Copying the rendering data in the first frame buffer area to the second frame buffer area, and marking the state of the second frame buffer area as valid under the condition that copying is completed.

8. The method of claim 5, wherein the directly sending the rendered data in the first frame buffer to the display screen displays a second user interface, comprising:

before the second user interface is displayed and the second operation is acquired, responding to a third ER interrupt signal, judging that the display quantity is the first quantity, directly sending the rendering data in the first frame buffer area to a display screen, and displaying the second user interface;

the method further comprises the steps of:

setting the number of the video memories from a first number to a second number in response to the second operation;

copying the rendering data in the first frame buffer area to the second frame buffer area, and sending the rendering data in the second frame buffer area to the display screen to display a third user interface, including:

after the second operation, responding to a fourth ER interrupt signal, judging that the display quantity is a second quantity, judging whether a video memory state is in switching or not, copying the rendering data in the first frame buffer area to the second frame buffer area under the condition that the video memory state is in non-switching, and sending the rendering data in the second frame buffer area to the display screen based on the video memory state to display the third user interface.

9. The method of claim 8, wherein copying the rendered data in the first frame buffer to the second frame buffer, transmitting the rendered data in the second frame buffer to the display screen, displaying a third user interface, further comprises:

in response to the second operation, marking the video memory state as being switched;

judging that the video memory state is in switching, rendering image data, storing the rendering data into the first frame buffer area, copying the rendering data in the first frame buffer area into the second frame buffer area, and sending the rendering data in the second frame buffer area to the display screen to display the third user interface;

and switching the display sending frame buffer area from the first frame buffer area to the second frame buffer area, and marking the display memory state as non-switching under the condition that the switching is completed, and judging that the display memory state is non-switching.
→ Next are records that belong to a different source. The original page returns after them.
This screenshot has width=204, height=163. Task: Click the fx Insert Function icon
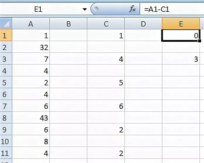[x=132, y=9]

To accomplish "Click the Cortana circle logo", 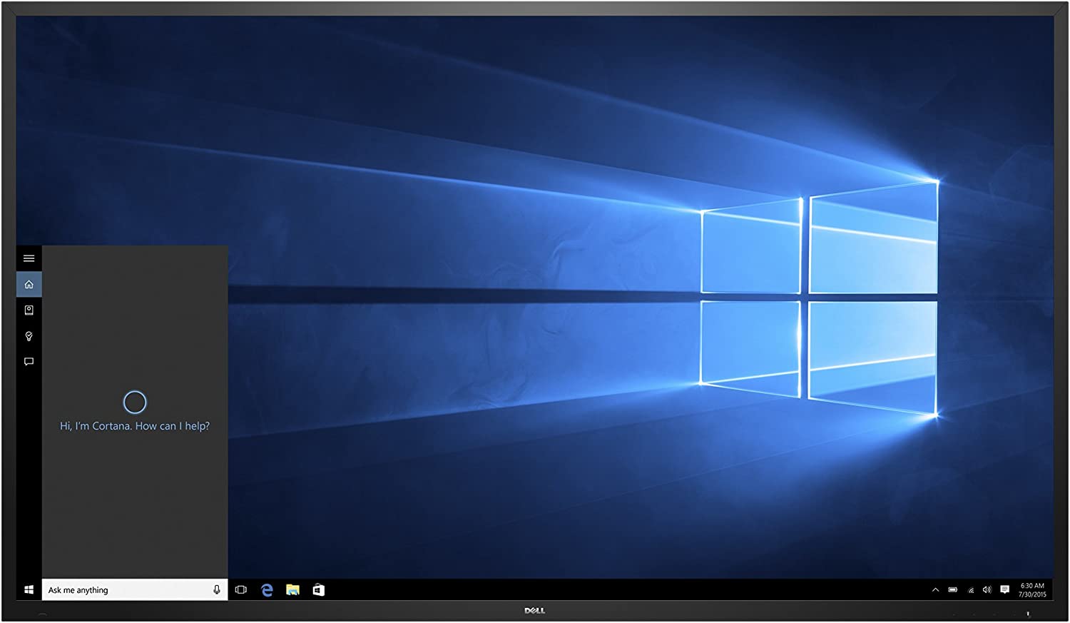I will point(135,402).
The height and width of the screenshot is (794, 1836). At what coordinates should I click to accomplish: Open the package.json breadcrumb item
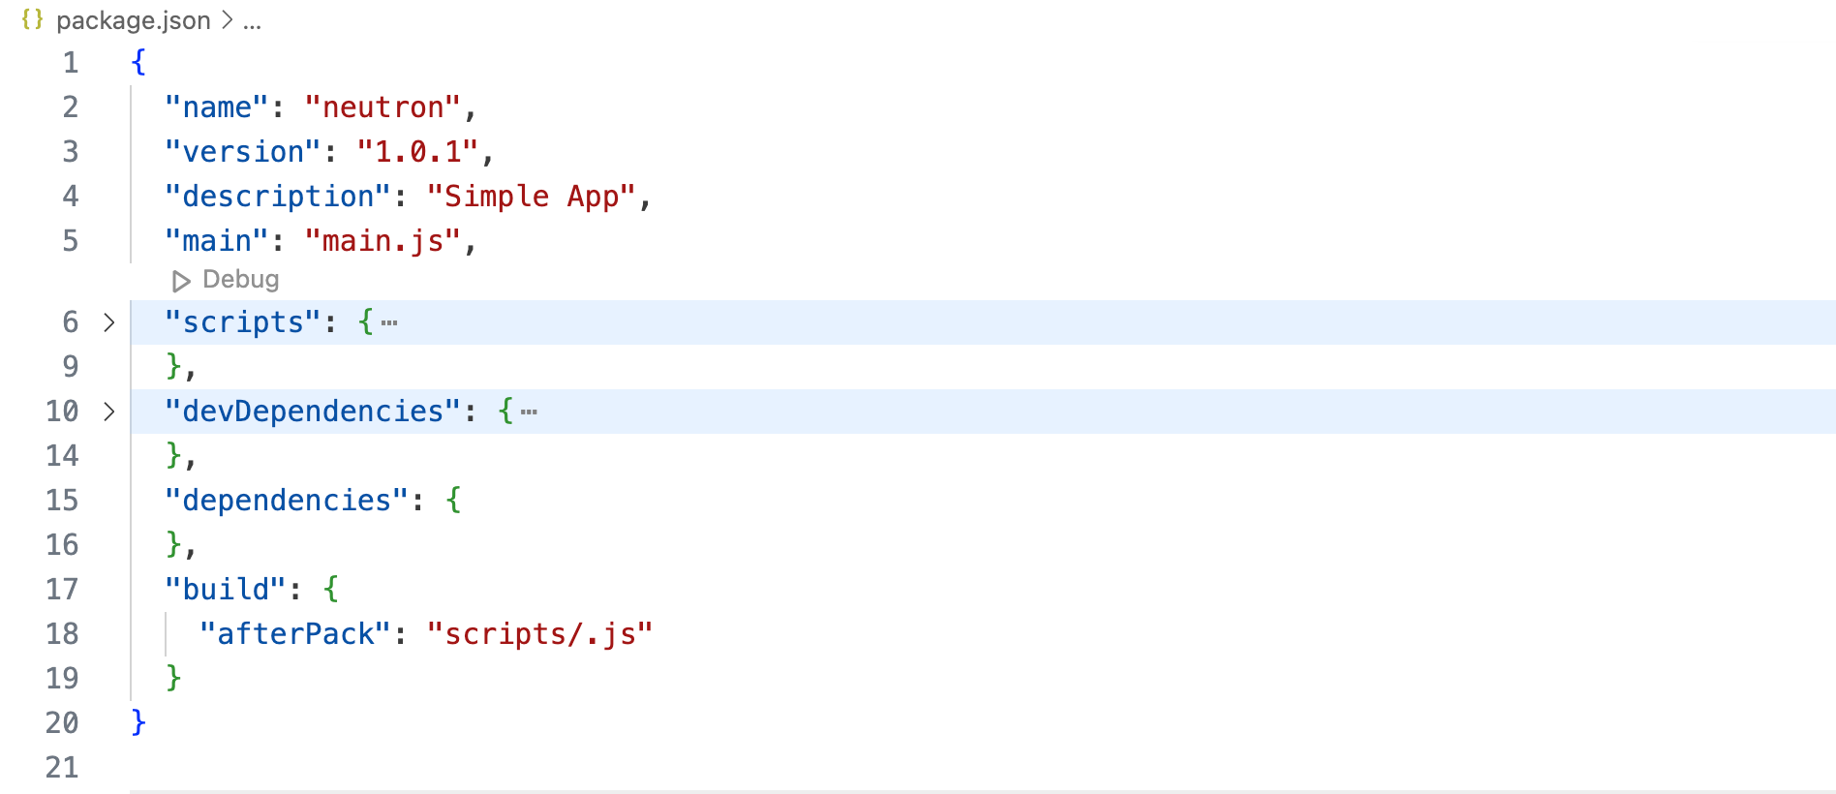133,20
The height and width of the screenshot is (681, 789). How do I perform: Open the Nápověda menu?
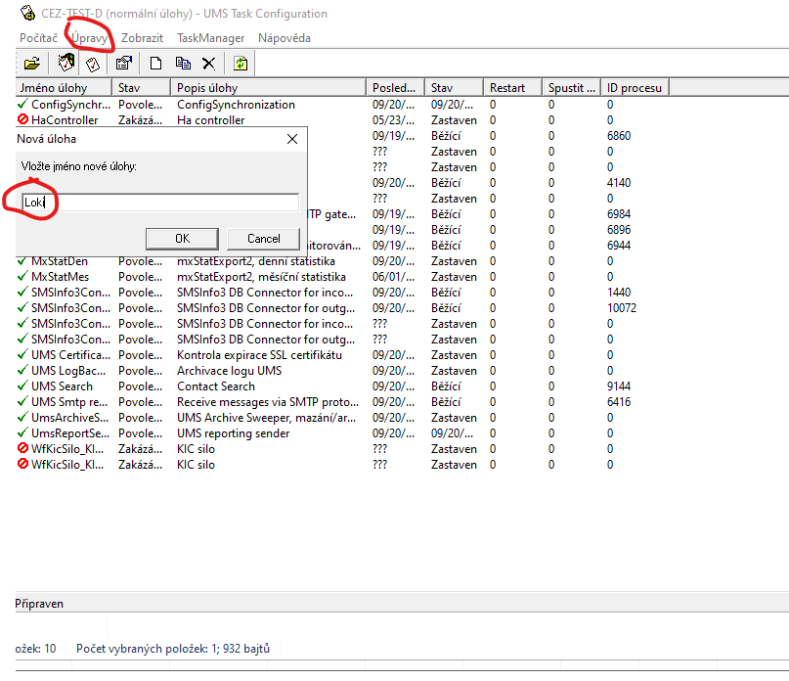[284, 38]
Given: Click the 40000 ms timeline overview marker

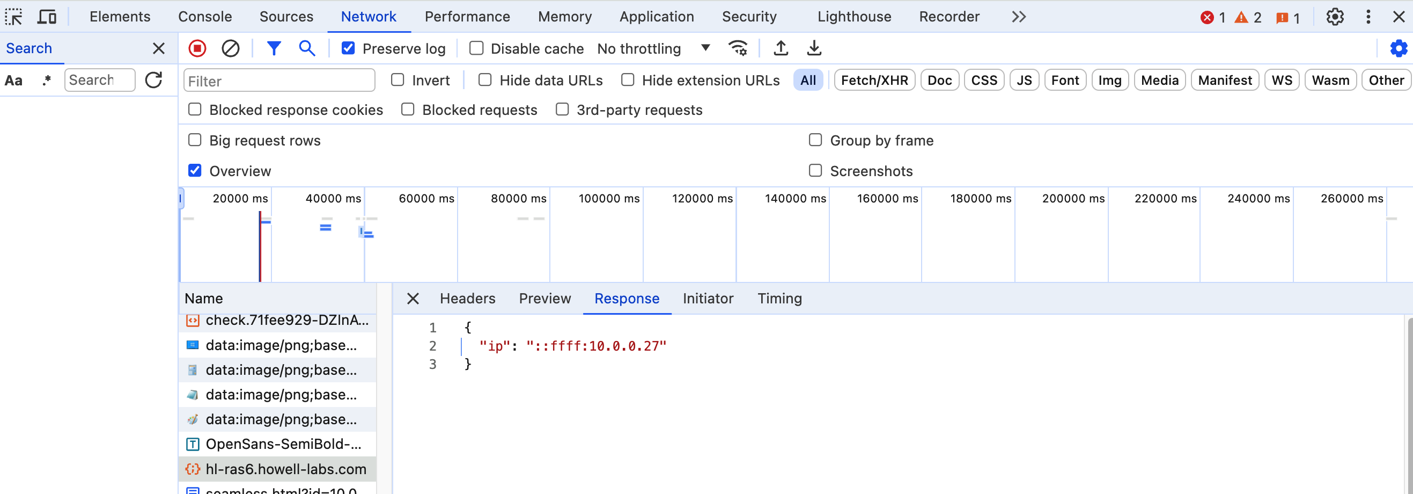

10. An electronic device, comprising: one or more processors and one or more memories; the one or more processors being coupled with the one or more memories, the one or more memories being configured to store computer program code, the computer program code comprising computer instructions that, when executed by the one or more processors, cause the electronic device to perform the method of any of claims 1-9.

11. A computer readable storage medium, characterized in that the computer readable storage medium stores a computer program which, when executed by a processor, implements the method according to any of claims 1-9.